Clique algorithm optimality in active clustering

Conjecture 5 · arXiv:2110.14521

arXiv Conjecture high confidence— first stated 2021-10-27

Authors: Quentin Lutz, Élie de Panafieu, Alex Scott, Maya Stein

Status open high confidence

Conjecture 5 of arXiv:2110.14521 asserts that among all active clustering (AC) algorithms, the clique algorithm achieves minimal average query complexity when items are assigned to classes independently with fixed probabilities p_1 >= p_2 >= ... >= p_k.

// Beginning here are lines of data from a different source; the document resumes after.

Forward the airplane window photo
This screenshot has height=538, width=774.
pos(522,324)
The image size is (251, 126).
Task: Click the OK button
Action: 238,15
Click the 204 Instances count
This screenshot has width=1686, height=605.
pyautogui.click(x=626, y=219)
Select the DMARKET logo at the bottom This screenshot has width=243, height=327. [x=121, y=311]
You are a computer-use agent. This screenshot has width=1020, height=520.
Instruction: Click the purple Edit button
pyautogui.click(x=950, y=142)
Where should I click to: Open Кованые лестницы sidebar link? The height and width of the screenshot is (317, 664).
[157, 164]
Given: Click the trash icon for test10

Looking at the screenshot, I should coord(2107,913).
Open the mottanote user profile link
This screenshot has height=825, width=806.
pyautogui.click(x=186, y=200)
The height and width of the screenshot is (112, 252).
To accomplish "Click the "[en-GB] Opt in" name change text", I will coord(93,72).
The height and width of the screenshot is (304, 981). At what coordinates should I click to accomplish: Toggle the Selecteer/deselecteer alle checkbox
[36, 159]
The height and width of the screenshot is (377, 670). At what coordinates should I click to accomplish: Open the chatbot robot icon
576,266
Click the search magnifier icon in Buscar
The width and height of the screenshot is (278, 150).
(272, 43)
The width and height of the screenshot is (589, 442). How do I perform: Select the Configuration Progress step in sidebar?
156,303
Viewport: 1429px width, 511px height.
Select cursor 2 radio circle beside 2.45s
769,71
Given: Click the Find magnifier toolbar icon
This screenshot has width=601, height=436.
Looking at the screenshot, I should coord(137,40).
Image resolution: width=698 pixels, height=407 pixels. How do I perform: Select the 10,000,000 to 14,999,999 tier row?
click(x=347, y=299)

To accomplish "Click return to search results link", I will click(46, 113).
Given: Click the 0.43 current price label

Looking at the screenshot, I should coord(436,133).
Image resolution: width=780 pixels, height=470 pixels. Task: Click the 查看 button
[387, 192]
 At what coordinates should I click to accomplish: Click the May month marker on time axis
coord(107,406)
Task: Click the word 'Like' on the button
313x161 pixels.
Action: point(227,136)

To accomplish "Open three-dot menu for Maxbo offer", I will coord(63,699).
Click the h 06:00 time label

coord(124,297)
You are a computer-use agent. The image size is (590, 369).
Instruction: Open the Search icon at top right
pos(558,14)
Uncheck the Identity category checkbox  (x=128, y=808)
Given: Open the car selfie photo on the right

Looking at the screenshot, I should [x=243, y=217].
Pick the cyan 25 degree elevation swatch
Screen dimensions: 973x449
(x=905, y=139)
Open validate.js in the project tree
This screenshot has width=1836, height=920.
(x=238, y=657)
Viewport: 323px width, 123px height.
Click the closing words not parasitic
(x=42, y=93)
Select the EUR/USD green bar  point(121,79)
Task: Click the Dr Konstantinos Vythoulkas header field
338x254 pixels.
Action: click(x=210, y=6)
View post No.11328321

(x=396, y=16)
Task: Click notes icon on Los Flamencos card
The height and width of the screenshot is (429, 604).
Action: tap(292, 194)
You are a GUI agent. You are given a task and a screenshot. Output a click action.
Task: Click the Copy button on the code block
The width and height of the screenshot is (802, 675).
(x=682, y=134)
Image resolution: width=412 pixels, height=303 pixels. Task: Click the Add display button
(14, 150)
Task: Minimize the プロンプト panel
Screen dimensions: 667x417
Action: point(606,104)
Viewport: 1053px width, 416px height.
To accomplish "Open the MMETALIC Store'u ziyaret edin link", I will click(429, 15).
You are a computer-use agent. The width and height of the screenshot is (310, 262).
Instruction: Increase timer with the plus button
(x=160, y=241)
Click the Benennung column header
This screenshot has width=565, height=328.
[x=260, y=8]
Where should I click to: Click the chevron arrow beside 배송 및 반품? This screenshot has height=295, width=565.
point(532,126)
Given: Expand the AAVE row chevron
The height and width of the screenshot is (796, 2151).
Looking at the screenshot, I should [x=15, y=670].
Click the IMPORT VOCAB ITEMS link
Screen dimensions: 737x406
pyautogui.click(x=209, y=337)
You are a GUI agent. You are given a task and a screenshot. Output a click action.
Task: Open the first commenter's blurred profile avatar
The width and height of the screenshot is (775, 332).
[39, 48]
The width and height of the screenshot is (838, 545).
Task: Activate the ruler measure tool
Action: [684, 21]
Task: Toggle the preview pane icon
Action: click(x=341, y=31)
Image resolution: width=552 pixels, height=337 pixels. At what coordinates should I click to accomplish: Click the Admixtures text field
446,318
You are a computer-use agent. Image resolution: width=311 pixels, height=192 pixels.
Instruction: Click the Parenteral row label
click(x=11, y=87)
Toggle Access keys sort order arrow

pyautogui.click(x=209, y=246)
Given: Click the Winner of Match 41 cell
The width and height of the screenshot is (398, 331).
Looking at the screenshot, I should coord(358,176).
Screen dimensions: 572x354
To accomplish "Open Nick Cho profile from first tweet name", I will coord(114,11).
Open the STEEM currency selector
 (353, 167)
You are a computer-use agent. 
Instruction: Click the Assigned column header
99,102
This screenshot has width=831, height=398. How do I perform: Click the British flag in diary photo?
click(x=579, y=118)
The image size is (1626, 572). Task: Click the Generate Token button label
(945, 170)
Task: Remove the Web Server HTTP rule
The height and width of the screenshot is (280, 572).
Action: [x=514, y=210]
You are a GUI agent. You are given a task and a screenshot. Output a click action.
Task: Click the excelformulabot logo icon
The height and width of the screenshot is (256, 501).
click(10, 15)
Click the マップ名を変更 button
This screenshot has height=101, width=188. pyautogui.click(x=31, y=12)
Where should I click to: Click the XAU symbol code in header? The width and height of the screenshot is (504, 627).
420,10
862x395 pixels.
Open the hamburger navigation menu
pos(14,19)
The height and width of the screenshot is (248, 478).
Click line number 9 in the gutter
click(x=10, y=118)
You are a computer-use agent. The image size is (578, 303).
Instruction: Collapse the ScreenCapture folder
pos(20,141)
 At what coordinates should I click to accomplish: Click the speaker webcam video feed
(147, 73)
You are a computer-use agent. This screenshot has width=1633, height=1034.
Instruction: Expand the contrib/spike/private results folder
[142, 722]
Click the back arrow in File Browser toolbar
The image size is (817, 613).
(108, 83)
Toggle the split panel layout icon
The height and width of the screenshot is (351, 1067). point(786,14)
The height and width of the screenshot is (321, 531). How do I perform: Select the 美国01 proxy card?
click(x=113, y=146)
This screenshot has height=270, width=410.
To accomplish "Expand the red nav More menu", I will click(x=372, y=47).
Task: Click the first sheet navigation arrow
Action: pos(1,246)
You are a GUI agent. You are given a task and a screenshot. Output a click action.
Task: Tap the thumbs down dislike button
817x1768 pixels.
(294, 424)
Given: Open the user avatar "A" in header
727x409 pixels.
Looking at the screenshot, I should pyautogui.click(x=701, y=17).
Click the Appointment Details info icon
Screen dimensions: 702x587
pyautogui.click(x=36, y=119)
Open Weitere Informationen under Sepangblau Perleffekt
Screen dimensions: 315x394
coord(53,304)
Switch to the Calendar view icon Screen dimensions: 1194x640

The paper itself provides Theorem 6 as supporting evidence, showing the clique algorithm's asymptotic expected query count equals sum_{i=1}^k i*p_i*n. A search of citing literature (via Semantic Scholar) yields six citing papers as of May 2026, none of which address this conjecture; the conjecture appears to remain open.

Reviewer notes. Semantic Scholar lists 6 citing papers (as of May 2026): Bastide & Groenland 2025 (distance query reconstruction), A3S 2024 (arXiv:2407.10196, general active clustering), Bastide & Groenland 2023 (arXiv:2306.05979), a handwriting paper, a deep constrained clustering paper, and a lexicographic unranking paper. None of these appears to address Conjecture 5. The conjecture is recent (NeurIPS 2021) and highly specific to the probabilistic AC model; no follow-up was found in the indexed literature.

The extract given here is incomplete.